¿Qué sabor tiene la vida?

Todo cuanto acontece en nuestra realidad no es sino la expresión exacta de nuestro ser. Es, básicamente, nuestro microcosmos reflejado en el macrocosmos. Y la alimentación no iba a ser una excepción a la regla, pues también espeja fielmente lo que nosotros somos. Es decir, lo que comemos está hecho a nuestra imagen y semejanza, y nosotros, a su vez, estamos hechos a imagen y semejanza de lo que comemos.

Y es que alimentarse no es sólo un acto corpóreo con componentes psicoemocionales. Alimentarse es una gran metáfora de nuestra propia vida (una de las más importantes, como respirar). Y cada alimento, un símbolo con un significante.

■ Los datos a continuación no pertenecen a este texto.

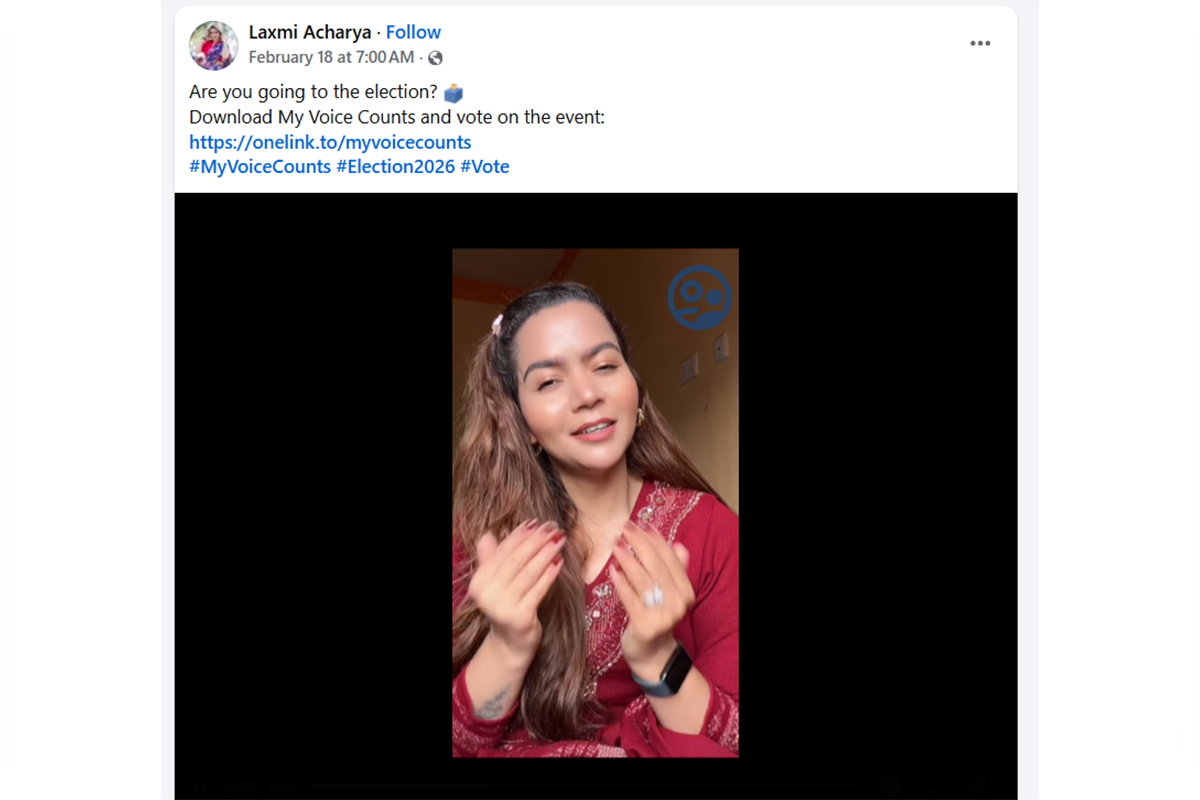Select the #Vote hashtag
Image resolution: width=1200 pixels, height=800 pixels.
[x=485, y=167]
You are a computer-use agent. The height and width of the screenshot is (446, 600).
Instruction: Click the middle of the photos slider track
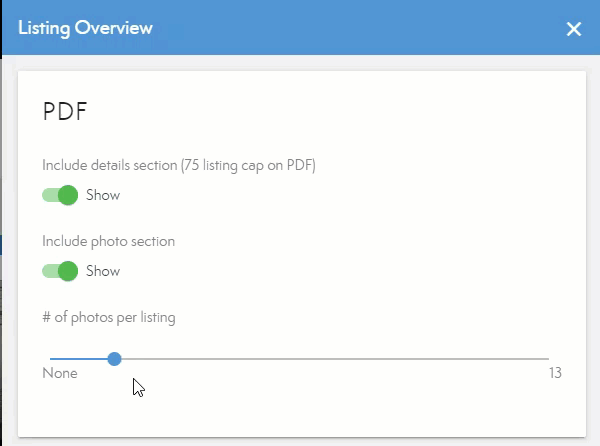click(x=300, y=358)
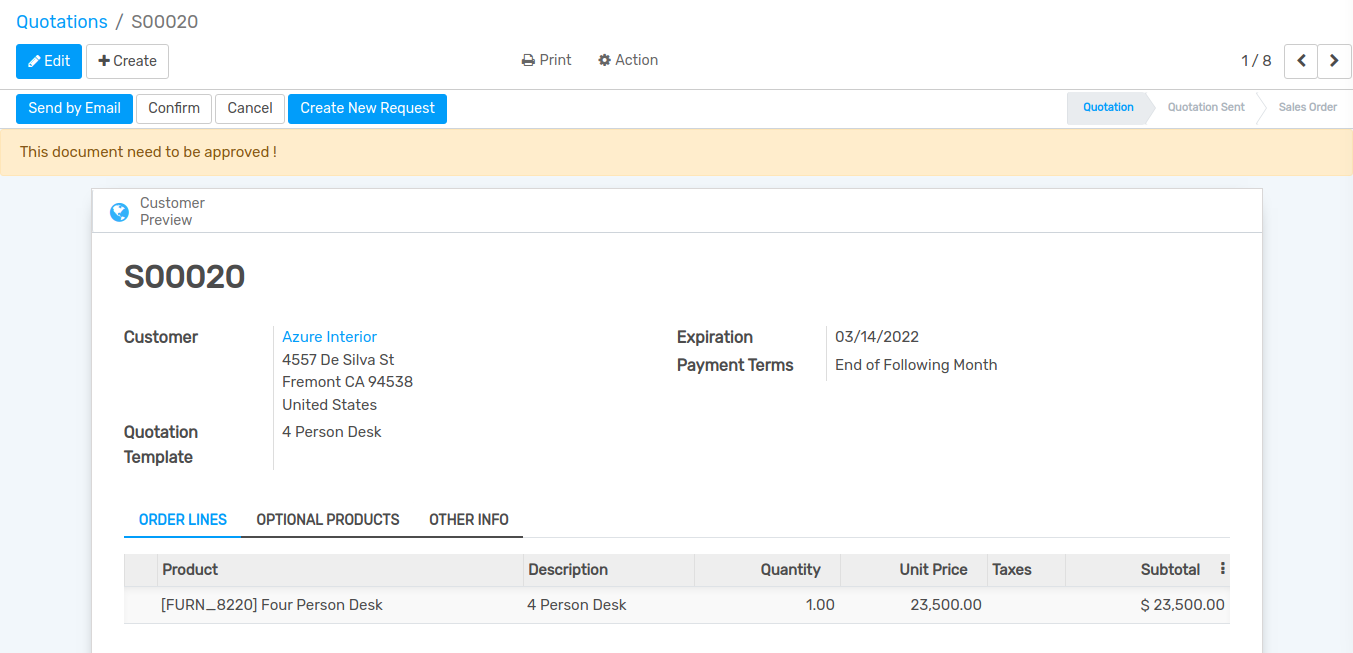The image size is (1353, 653).
Task: Confirm the quotation S00020
Action: pyautogui.click(x=174, y=108)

A través de mis observaciones, he podido constatar que este principio de correspondencia, aparentemente abstracto, ha calado profundamente en el inconsciente colectivo del ser humano. Hasta tal punto, de hecho, que el lenguaje coloquial se halla salpicado de un sinfín de expresiones y palabras con doble sentido que aluden a esa poderosa metáfora que unifica vida y alimentación.

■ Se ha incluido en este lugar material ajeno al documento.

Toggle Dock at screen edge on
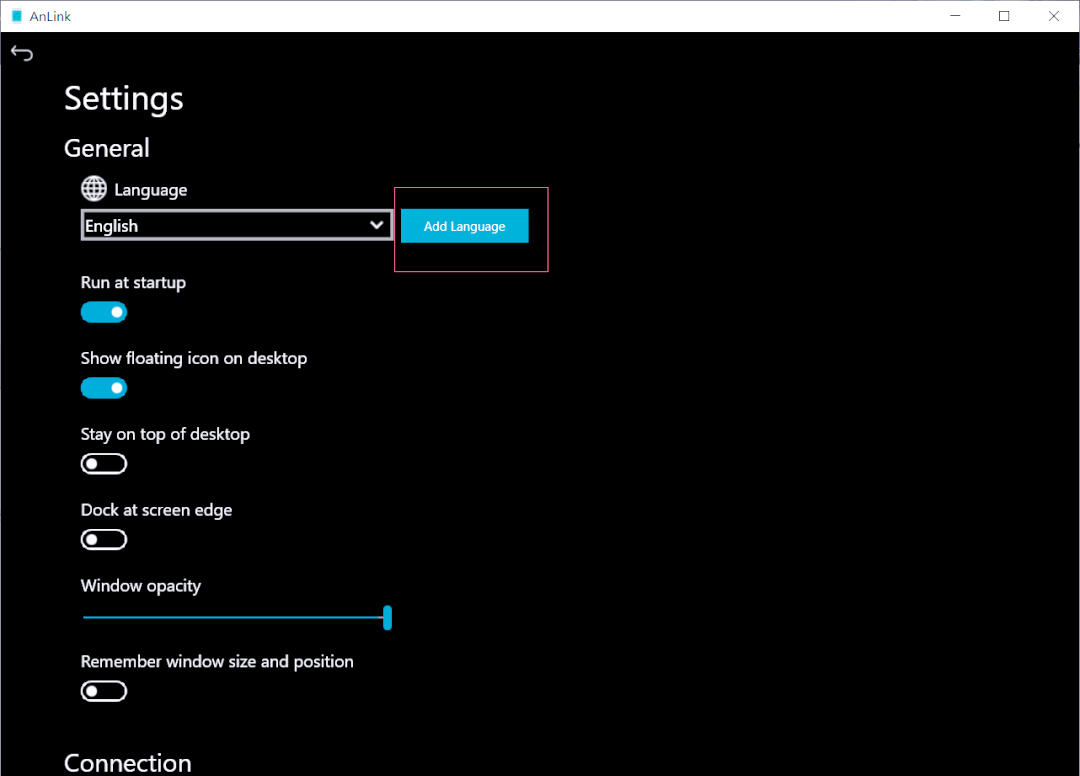This screenshot has width=1080, height=776. click(x=104, y=540)
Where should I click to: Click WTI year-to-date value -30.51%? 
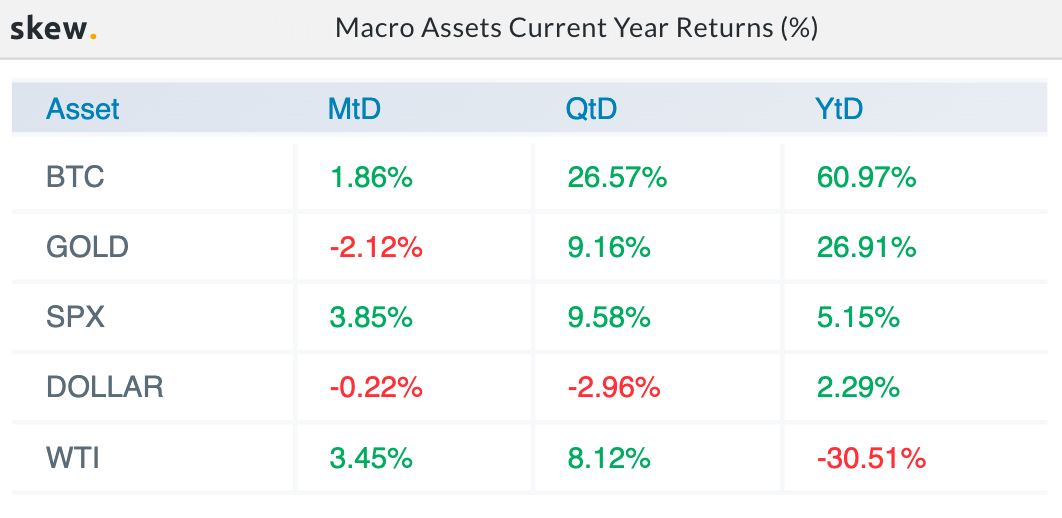click(870, 458)
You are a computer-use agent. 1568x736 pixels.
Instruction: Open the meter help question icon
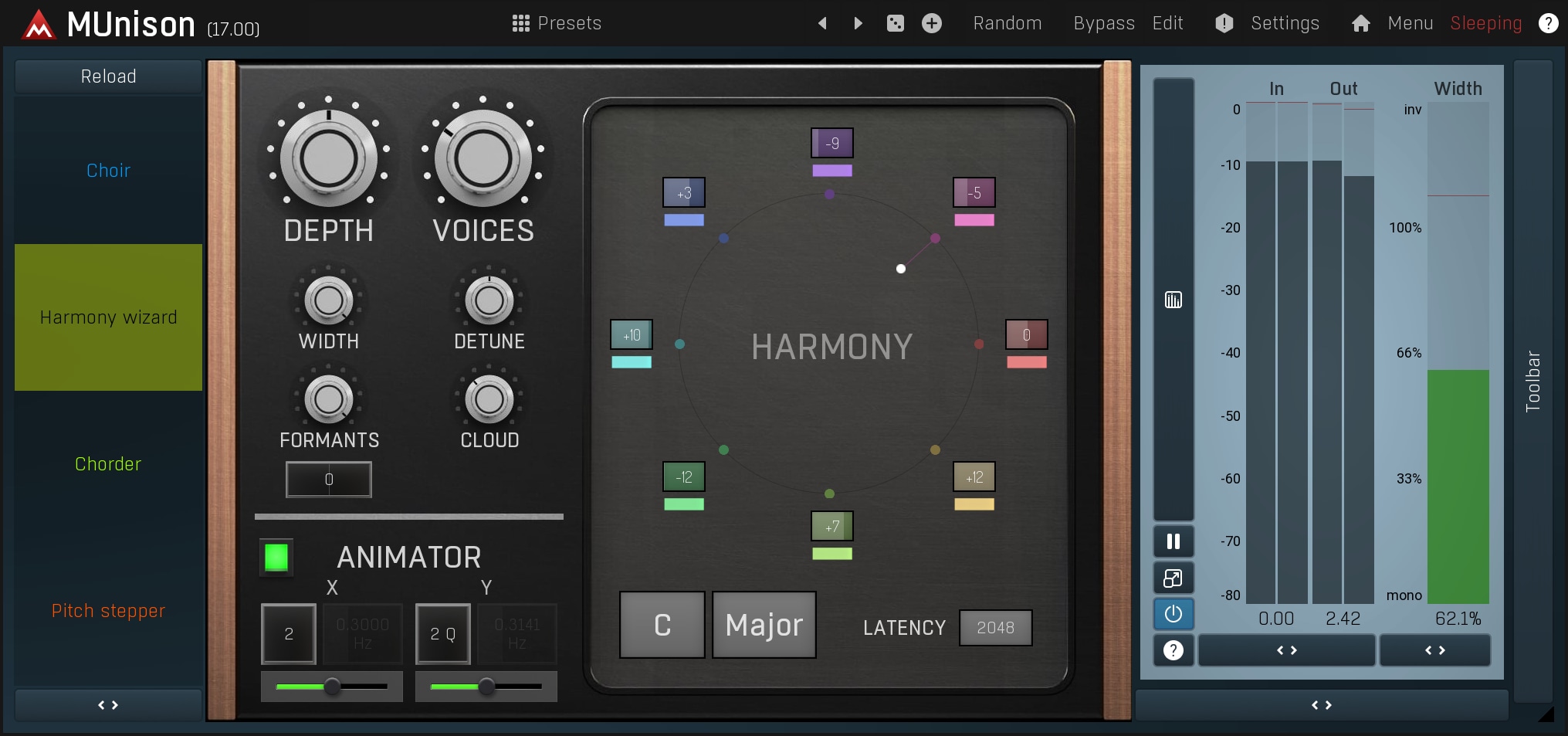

A tenor de lo dicho, un desencuentro amoroso con la persona con la que has compartido una gran parte de tu vida, y con la que te ha unido un profundo lazo afectivo, puede dejar en tu boca un intenso y persistente regusto amargo.

La fina ironía que forma parte de algunas personalidades puede devenir carente de tacto en según qué ocasiones y volverse tremendamente ácida, hasta el punto de herir; y que esa herida, incluso, deje huella.

Una leve sonrisa y una cálida palabra dicha con el corazón pueden adquirir un cariz tal que impregnen nuestra alma con ese sabor deliciosamente dulce que tanto reconforta y que tanto caracteriza a la bondad.

Asimismo, la alegría y el humor, aspectos fundamentales del ser humano conectado con su esencia, constituyen la sal de la vida, y propician que algunos momentos y personas sean especialmente salados.

Y a nadie le sorprenderá que un encuentro amoroso en el que la pasión crezca y se multiplique progresivamente termine adoptando un sabor picante...

La vida, como los alimentos, o incluso como las personas, dependiendo de cada momento y del paladar del que cata, puede antojarse deliciosa, empalagosa, apetitosa, redonda, sosa, jugosa, rancia, exquisita...

Al final, como artífices de nuestra propia existencia, somos nosotros quienes le conferimos en cada momento esos sabores, agradables o desagradables, que nos acercan o alejan del placer, del bienestar y de la felicidad.